Fernando Fischmann

Where Disruptive Innovation Came From

11 November, 2015 / Articles

After a long and successful run, the theory of disruptive innovation has come under attack of late. Last year, The New Yorker published a piece by Jill Lepore, a history professor at Harvard, attacking the whole idea as overblown and based on shoddy scholarship. In a recent Sloan Management Review article, Dartmouth professor Andrew King asked “How Useful Is the Theory of Disruptive Innovation?” and concluded it’s not nearly as valuable as its proponents argue.

My own take is that Clay Christensen and his co-authors on the theory made a substantial contribution to our understanding of innovation.
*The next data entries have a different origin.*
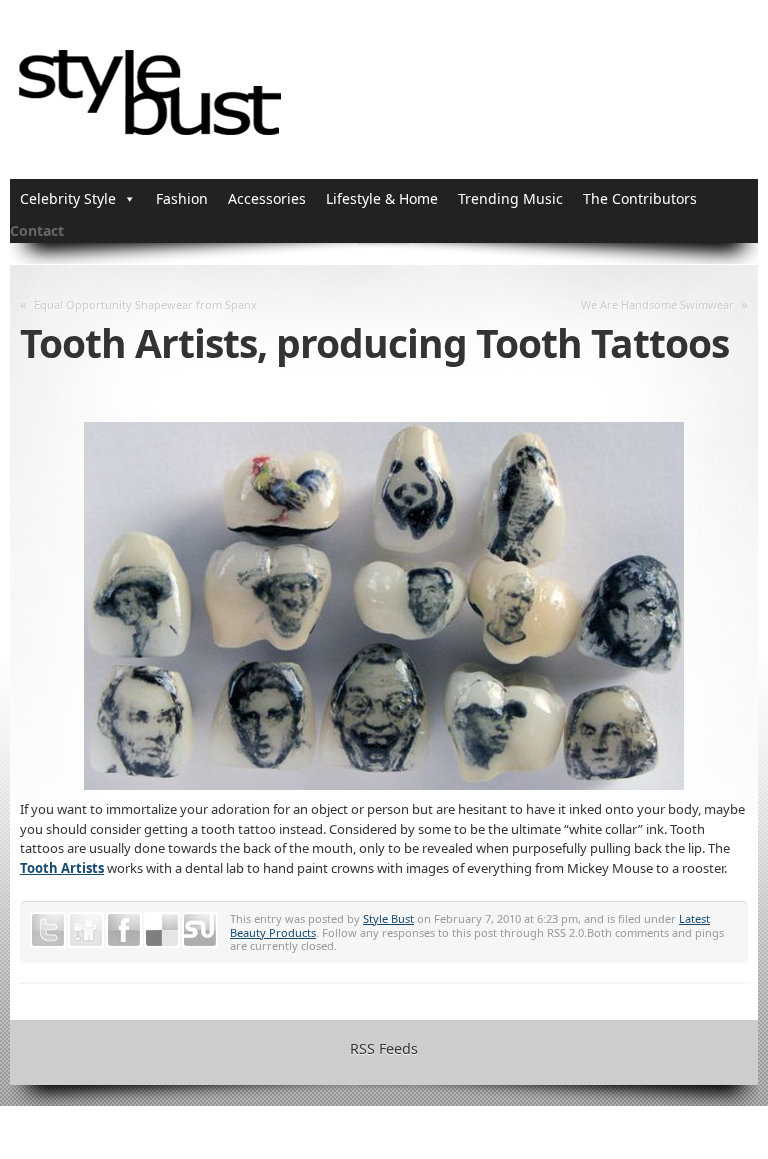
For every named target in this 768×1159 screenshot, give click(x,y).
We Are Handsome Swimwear (657, 304)
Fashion (182, 198)
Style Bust (388, 918)
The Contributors (640, 198)
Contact (37, 230)
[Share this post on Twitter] (48, 930)
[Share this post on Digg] (86, 930)
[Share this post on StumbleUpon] (200, 930)
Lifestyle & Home (382, 198)
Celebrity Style (68, 198)
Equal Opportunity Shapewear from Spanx (145, 304)
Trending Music (510, 198)
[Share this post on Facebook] (124, 930)
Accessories (267, 198)
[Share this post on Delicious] (162, 930)
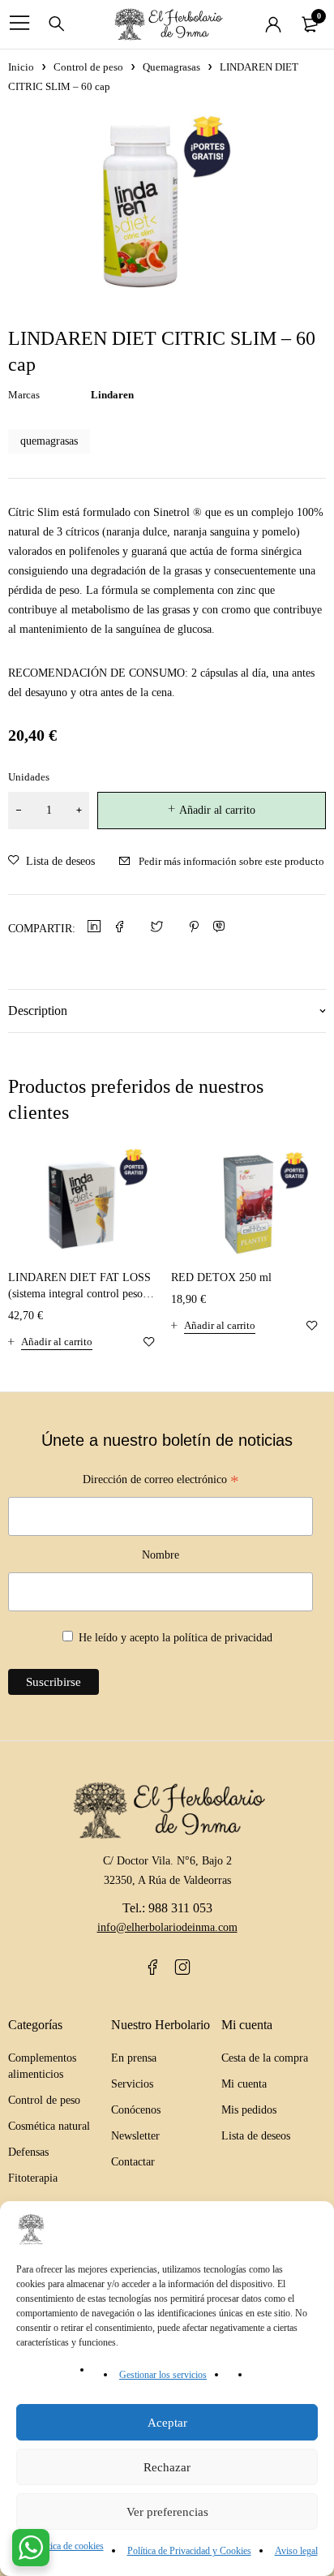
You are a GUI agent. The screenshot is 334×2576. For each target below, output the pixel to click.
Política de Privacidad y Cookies (189, 2551)
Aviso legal (296, 2551)
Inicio (21, 67)
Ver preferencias (167, 2511)
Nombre (160, 1555)
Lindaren (112, 395)
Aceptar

In particular, Christensen’s research offers a powerful lens for understanding why incumbents so often lose to upstarts attacking from the low end of the market. Disruptors adopt a new technology and target a market segment that doesn’t matter to incumbents, then ride improvements in the technology to expand into established players’ core customer base. Leaders in the incumbent firms face a very real dilemma: Invest to sustain their current business — which is proven and profitable — or venture into new territory and jeopardize their core business through lost focus or cannibalization.

Disruptive innovation is a parsimonious theory that explains many business failures. But not all. And that is the critical insight getting lost in the cross-fire between the theory’s disciples and its critics. Businesses fail to respond to innovation for many reasons, and no single theory can be expected to explain every case. Fortunately, disruptive innovation does not have to. Christensen’s work is part of a rich body of research that, taken as a whole, explains more than any single theory can.

Christensen’s initial work was done during the 1990s when a group of scholars, many at Harvard Business School, were studying why established companies, like Polaroid or DEC, struggled to adapt to technological change despite ample resources, talented engineers, and admired leaders. For more than a decade, this community chipped away at the question — applying different frameworks, studying different industries, and generating a set of insights that deepened our understanding of why good companies go bad.

In a 1990 seminal study of the semiconductor equipment industry, Kim Clark and Rebecca Henderson argued that the organization and knowledge flows of high technology companies reflect the architecture of their underlying product. When the product architecture changes, by reconfiguring how the components are integrated into a system, for example, established players often struggle to adapt. Their organizational structure, which still embodies the old product architecture, is difficult and time consuming to change.

Two years later, Dorothy Leonard-Barton published the findings from a study of 20 innovation projects at companies including Ford, HP, and Chaparral Steel. Firms, Leonard-Barton found, had to invest heavily to build technical competencies required to excel along a set technical trajectory. These capabilities were deeply rooted in an organization’s routines, but also in its culture. When faced with a new technology, however, market leaders often found their historical capabilities were poorly suited to new conditions and difficult to change. Core competencies became core rigidities.

In 1995, Christensen and Joe Bower published the article that introduced the notion of disruptive technology. Joe had pioneered the study of how resources get allocated inside large companies, and their article built on his earlier work. Dealing with a disruptive technology forced firms to choose between funding existing businesses and betting on new ones. The executives running business units serving current customers typically won the fight — not because it was best for the company in the long run, but because they had the power that comes from bringing in the cash.

The following year, Bower and Tomo Noda published a study comparing two Baby Bells after AT&T’s breakup. One succeeded in mobile telephony, while the other floundered. Their key insight was that early investments in cellular technology made each subsequent investment easier to justify. If you didn’t make that initial bet, it became successively harder to catch up.

My own work in the late 1990s explored why incumbent tire companies like Firestone and Uniroyal failed to adopt the radial technology that had proven its superiority in Europe. The key insight was that leaders made a set of mutually reinforcing commitments to technical capabilities, resources such as factories, relationships with customers, cognitive models of their environment, and corporate culture. Not only did the individual commitments harden over time, their interdependencies make the entire system fiendishly difficult to change. As a result, companies often respond to even the biggest changes with active inertia — accelerating activities that worked in the past.

The bottom line is this: No single theory, not even one as elegant as disruptive innovation, can explain everything. But that was never Christensen’s intent. And it is certainly not his fault that disruption has become a buzzword synonymous with “change.” The critics are right that one size theory does not fit all cases. But it also doesn’t make sense to write disruptive innovation off as useless. The framework belongs in the intellectual toolbox of any leader who wants to understand, and harness, the power of innovation.